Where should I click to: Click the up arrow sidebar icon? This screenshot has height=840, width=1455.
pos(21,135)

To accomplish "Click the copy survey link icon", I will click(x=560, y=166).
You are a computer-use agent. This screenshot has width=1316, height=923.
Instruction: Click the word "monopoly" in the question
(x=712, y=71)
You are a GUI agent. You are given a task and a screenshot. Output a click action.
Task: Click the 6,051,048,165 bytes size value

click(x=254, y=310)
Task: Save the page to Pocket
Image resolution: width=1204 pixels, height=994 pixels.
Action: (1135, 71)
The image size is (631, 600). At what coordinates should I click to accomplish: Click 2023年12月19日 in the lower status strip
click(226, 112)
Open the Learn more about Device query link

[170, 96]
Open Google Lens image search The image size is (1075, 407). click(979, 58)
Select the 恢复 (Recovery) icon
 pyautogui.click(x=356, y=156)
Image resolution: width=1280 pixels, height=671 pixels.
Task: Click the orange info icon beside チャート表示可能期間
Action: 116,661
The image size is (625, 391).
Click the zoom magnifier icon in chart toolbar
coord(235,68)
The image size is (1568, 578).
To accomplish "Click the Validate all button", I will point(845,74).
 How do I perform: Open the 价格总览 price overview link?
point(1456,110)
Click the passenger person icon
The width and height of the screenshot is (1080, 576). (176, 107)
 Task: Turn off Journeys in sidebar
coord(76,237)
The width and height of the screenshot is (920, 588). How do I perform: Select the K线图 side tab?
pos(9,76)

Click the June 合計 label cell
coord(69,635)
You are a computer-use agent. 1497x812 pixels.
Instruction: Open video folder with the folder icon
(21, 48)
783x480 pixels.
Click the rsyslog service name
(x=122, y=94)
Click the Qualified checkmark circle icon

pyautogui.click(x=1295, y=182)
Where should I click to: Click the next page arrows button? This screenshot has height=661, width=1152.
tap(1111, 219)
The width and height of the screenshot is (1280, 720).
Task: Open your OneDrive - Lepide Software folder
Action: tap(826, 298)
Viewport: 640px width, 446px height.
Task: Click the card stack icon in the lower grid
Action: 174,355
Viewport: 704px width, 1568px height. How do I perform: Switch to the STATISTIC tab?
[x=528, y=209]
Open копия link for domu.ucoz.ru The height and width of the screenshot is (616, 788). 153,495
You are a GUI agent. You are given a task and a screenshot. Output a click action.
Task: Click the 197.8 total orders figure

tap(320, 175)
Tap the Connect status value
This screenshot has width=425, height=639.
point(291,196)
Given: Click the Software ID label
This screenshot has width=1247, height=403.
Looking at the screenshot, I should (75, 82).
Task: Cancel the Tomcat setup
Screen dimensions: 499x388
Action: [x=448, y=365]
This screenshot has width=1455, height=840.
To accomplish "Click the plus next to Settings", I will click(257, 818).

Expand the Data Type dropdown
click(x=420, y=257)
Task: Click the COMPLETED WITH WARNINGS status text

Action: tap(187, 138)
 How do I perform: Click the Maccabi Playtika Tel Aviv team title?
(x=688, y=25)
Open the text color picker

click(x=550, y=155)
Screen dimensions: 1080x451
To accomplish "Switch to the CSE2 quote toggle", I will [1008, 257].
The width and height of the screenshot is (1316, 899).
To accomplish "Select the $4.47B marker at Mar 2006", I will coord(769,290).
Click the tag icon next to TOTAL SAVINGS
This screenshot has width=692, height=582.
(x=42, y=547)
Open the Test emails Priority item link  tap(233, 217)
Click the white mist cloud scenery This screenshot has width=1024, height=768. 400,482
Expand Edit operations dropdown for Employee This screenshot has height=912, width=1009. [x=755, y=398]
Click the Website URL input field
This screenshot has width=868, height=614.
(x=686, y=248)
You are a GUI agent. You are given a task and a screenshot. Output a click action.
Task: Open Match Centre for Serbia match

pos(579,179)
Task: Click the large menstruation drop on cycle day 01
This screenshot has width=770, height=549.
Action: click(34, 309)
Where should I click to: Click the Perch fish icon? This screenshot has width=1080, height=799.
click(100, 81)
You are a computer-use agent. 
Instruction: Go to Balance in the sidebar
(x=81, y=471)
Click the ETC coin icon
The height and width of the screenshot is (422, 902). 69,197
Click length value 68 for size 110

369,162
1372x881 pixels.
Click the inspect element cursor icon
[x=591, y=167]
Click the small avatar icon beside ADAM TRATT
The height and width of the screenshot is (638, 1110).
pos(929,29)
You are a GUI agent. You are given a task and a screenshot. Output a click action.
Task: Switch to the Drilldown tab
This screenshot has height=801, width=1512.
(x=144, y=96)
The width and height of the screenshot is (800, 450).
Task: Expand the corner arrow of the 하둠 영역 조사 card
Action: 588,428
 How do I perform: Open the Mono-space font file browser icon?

━━━━━━

__Goal of the exercise__. Turn every line of the data above into a numbered list, one line per number, leaving out the blank lines.

__Response__.
1. Where should I click to: Click the up arrow sidebar icon? This screenshot has height=840, width=1455.
2. pos(21,135)
3. To accomplish "Click the copy survey link icon", I will click(x=560, y=166).
4. You are a computer-use agent. This screenshot has width=1316, height=923.
5. Instruction: Click the word "monopoly" in the question
6. (x=712, y=71)
7. You are a GUI agent. You are given a task and a screenshot. Output a click action.
8. Task: Click the 6,051,048,165 bytes size value
9. click(x=254, y=310)
10. Task: Save the page to Pocket
11. Image resolution: width=1204 pixels, height=994 pixels.
12. Action: (1135, 71)
13. The image size is (631, 600). At what coordinates should I click to accomplish: Click 2023年12月19日 in the lower status strip
14. click(226, 112)
15. Open the Learn more about Device query link
16. [170, 96]
17. Open Google Lens image search The image size is (1075, 407). click(979, 58)
18. Select the 恢复 (Recovery) icon
19.  pyautogui.click(x=356, y=156)
20. Image resolution: width=1280 pixels, height=671 pixels.
21. Task: Click the orange info icon beside チャート表示可能期間
22. Action: 116,661
23. The image size is (625, 391).
24. Click the zoom magnifier icon in chart toolbar
25. coord(235,68)
26. The image size is (1568, 578).
27. To accomplish "Click the Validate all button", I will point(845,74).
28.  How do I perform: Open the 价格总览 price overview link?
29. point(1456,110)
30. Click the passenger person icon
31. The width and height of the screenshot is (1080, 576). (176, 107)
32.  Task: Turn off Journeys in sidebar
33. coord(76,237)
34. The width and height of the screenshot is (920, 588). How do I perform: Select the K线图 side tab?
35. pos(9,76)
36. Click the June 合計 label cell
37. coord(69,635)
38. You are a computer-use agent. 1497x812 pixels.
39. Instruction: Open video folder with the folder icon
40. (21, 48)
41. 783x480 pixels.
42. Click the rsyslog service name
43. (x=122, y=94)
44. Click the Qualified checkmark circle icon
45. pyautogui.click(x=1295, y=182)
46. Where should I click to: Click the next page arrows button? This screenshot has height=661, width=1152.
47. tap(1111, 219)
48. The width and height of the screenshot is (1280, 720).
49. Task: Open your OneDrive - Lepide Software folder
50. Action: tap(826, 298)
51. Viewport: 640px width, 446px height.
52. Task: Click the card stack icon in the lower grid
53. Action: 174,355
54. Viewport: 704px width, 1568px height. How do I perform: Switch to the STATISTIC tab?
55. [x=528, y=209]
56. Open копия link for domu.ucoz.ru The height and width of the screenshot is (616, 788). 153,495
57. You are a GUI agent. You are given a task and a screenshot. Output a click action.
58. Task: Click the 197.8 total orders figure
59. tap(320, 175)
60. Tap the Connect status value
61. This screenshot has width=425, height=639.
62. point(291,196)
63. Given: Click the Software ID label
64. This screenshot has width=1247, height=403.
65. Looking at the screenshot, I should (75, 82).
66. Task: Cancel the Tomcat setup
67. Screen dimensions: 499x388
68. Action: [x=448, y=365]
69. This screenshot has width=1455, height=840.
70. To accomplish "Click the plus next to Settings", I will click(257, 818).
71. Expand the Data Type dropdown
72. click(x=420, y=257)
73. Task: Click the COMPLETED WITH WARNINGS status text
74. Action: tap(187, 138)
75.  How do I perform: Click the Maccabi Playtika Tel Aviv team title?
76. (x=688, y=25)
77. Open the text color picker
78. click(x=550, y=155)
79. Screen dimensions: 1080x451
80. To accomplish "Switch to the CSE2 quote toggle", I will [1008, 257].
81. The width and height of the screenshot is (1316, 899).
82. To accomplish "Select the $4.47B marker at Mar 2006", I will coord(769,290).
83. Click the tag icon next to TOTAL SAVINGS
84. This screenshot has width=692, height=582.
85. (x=42, y=547)
86. Open the Test emails Priority item link  tap(233, 217)
87. Click the white mist cloud scenery This screenshot has width=1024, height=768. 400,482
88. Expand Edit operations dropdown for Employee This screenshot has height=912, width=1009. [x=755, y=398]
89. Click the Website URL input field
90. This screenshot has width=868, height=614.
91. (x=686, y=248)
92. You are a GUI agent. You are given a task and a screenshot. Output a click action.
93. Task: Open Match Centre for Serbia match
94. pos(579,179)
95. Task: Click the large menstruation drop on cycle day 01
96. This screenshot has width=770, height=549.
97. Action: click(34, 309)
98. Where should I click to: Click the Perch fish icon? This screenshot has width=1080, height=799.
99. click(100, 81)
100. You are a computer-use agent. 
101. Instruction: Go to Balance in the sidebar
102. (x=81, y=471)
103. Click the ETC coin icon
104. The height and width of the screenshot is (422, 902). 69,197
105. Click length value 68 for size 110
106. 369,162
107. 1372x881 pixels.
108. Click the inspect element cursor icon
109. [x=591, y=167]
110. Click the small avatar icon beside ADAM TRATT
111. The height and width of the screenshot is (638, 1110).
112. pos(929,29)
113. You are a GUI agent. You are given a task and a screenshot. Output a click action.
114. Task: Switch to the Drilldown tab
115. This screenshot has height=801, width=1512.
116. (x=144, y=96)
117. The width and height of the screenshot is (800, 450).
118. Task: Expand the corner arrow of the 하둠 영역 조사 card
119. Action: 588,428
120.  How do I perform: Open the Mono-space font file browser icon?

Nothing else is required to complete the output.